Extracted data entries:
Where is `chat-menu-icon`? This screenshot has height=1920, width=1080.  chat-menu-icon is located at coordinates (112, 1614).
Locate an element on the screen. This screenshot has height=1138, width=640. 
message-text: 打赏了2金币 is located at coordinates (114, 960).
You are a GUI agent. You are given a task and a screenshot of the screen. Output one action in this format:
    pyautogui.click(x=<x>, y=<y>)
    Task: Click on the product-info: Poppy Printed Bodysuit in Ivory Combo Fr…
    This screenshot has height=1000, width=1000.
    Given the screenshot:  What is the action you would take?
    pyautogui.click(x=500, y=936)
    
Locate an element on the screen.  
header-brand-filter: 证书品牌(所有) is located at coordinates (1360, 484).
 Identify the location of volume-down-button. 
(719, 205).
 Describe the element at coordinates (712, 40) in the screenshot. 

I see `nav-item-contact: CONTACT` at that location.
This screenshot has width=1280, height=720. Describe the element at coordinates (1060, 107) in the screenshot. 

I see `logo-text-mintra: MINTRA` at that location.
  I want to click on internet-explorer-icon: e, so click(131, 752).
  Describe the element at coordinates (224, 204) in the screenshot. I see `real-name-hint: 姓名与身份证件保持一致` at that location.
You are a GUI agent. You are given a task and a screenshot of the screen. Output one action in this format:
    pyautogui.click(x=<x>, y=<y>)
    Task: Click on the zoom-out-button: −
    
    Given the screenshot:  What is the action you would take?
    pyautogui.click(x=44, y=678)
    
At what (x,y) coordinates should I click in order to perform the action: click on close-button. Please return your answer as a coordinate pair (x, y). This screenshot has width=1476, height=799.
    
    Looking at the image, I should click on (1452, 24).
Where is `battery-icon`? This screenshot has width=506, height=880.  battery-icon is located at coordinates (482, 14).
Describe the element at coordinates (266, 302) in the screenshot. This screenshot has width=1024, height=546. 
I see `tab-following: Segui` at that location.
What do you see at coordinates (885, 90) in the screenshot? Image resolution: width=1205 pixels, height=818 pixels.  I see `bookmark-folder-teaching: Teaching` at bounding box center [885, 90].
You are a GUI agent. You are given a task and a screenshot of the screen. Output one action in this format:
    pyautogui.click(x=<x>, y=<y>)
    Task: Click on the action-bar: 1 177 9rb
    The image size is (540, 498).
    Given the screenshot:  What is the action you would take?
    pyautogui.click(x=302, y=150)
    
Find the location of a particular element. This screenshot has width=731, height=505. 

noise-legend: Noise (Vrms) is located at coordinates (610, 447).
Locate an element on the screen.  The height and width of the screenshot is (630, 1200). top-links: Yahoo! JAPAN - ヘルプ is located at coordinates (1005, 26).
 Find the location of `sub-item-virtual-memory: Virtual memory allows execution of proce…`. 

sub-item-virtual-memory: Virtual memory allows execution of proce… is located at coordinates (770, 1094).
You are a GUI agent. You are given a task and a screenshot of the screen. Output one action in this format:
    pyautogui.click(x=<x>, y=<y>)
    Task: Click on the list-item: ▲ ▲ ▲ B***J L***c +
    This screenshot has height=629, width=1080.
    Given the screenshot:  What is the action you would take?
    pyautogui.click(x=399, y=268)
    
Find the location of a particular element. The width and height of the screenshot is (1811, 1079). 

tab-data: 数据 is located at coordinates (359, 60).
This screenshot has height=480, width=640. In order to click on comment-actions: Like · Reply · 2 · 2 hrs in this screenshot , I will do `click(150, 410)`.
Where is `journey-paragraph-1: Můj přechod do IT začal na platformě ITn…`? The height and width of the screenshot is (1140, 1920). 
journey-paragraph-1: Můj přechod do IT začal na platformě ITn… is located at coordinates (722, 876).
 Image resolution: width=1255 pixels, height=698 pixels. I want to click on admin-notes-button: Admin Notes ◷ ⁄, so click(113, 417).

## Exercise goal
Rewrite every line of the listing above with "Locate an element on the screen" swapped for "Point out an element on the screen", leaving everything else unchanged.

## Answer space
Where is `chat-menu-icon`? This screenshot has height=1920, width=1080.  chat-menu-icon is located at coordinates (112, 1614).
Point out an element on the screen. This screenshot has height=1138, width=640. 
message-text: 打赏了2金币 is located at coordinates (114, 960).
You are a GUI agent. You are given a task and a screenshot of the screen. Output one action in this format:
    pyautogui.click(x=<x>, y=<y>)
    Task: Click on the product-info: Poppy Printed Bodysuit in Ivory Combo Fr…
    This screenshot has height=1000, width=1000.
    Given the screenshot:  What is the action you would take?
    pyautogui.click(x=500, y=936)
    
Point out an element on the screen.  
header-brand-filter: 证书品牌(所有) is located at coordinates (1360, 484).
 Identify the location of volume-down-button. 
(719, 205).
 Describe the element at coordinates (712, 40) in the screenshot. 

I see `nav-item-contact: CONTACT` at that location.
This screenshot has width=1280, height=720. Describe the element at coordinates (1060, 107) in the screenshot. 

I see `logo-text-mintra: MINTRA` at that location.
  I want to click on internet-explorer-icon: e, so click(131, 752).
  Describe the element at coordinates (224, 204) in the screenshot. I see `real-name-hint: 姓名与身份证件保持一致` at that location.
You are a GUI agent. You are given a task and a screenshot of the screen. Output one action in this format:
    pyautogui.click(x=<x>, y=<y>)
    Task: Click on the zoom-out-button: −
    
    Given the screenshot:  What is the action you would take?
    pyautogui.click(x=44, y=678)
    
At what (x,y) coordinates should I click in order to perform the action: click on close-button. Please return your answer as a coordinate pair (x, y). This screenshot has width=1476, height=799.
    
    Looking at the image, I should click on (1452, 24).
Where is `battery-icon`? This screenshot has width=506, height=880.  battery-icon is located at coordinates (482, 14).
Describe the element at coordinates (266, 302) in the screenshot. This screenshot has width=1024, height=546. 
I see `tab-following: Segui` at that location.
What do you see at coordinates (885, 90) in the screenshot? Image resolution: width=1205 pixels, height=818 pixels.  I see `bookmark-folder-teaching: Teaching` at bounding box center [885, 90].
You are a GUI agent. You are given a task and a screenshot of the screen. Output one action in this format:
    pyautogui.click(x=<x>, y=<y>)
    Task: Click on the action-bar: 1 177 9rb
    The image size is (540, 498).
    Given the screenshot:  What is the action you would take?
    pyautogui.click(x=302, y=150)
    
Find the location of a particular element. This screenshot has width=731, height=505. 

noise-legend: Noise (Vrms) is located at coordinates (610, 447).
Point out an element on the screen.  The height and width of the screenshot is (630, 1200). top-links: Yahoo! JAPAN - ヘルプ is located at coordinates (1005, 26).
 Find the location of `sub-item-virtual-memory: Virtual memory allows execution of proce…`. 

sub-item-virtual-memory: Virtual memory allows execution of proce… is located at coordinates (770, 1094).
You are a GUI agent. You are given a task and a screenshot of the screen. Output one action in this format:
    pyautogui.click(x=<x>, y=<y>)
    Task: Click on the list-item: ▲ ▲ ▲ B***J L***c +
    This screenshot has height=629, width=1080.
    Given the screenshot:  What is the action you would take?
    pyautogui.click(x=399, y=268)
    
Find the location of a particular element. The width and height of the screenshot is (1811, 1079). 

tab-data: 数据 is located at coordinates (359, 60).
This screenshot has height=480, width=640. In order to click on comment-actions: Like · Reply · 2 · 2 hrs in this screenshot , I will do `click(150, 410)`.
Where is `journey-paragraph-1: Můj přechod do IT začal na platformě ITn…`? The height and width of the screenshot is (1140, 1920). 
journey-paragraph-1: Můj přechod do IT začal na platformě ITn… is located at coordinates (722, 876).
 Image resolution: width=1255 pixels, height=698 pixels. I want to click on admin-notes-button: Admin Notes ◷ ⁄, so click(113, 417).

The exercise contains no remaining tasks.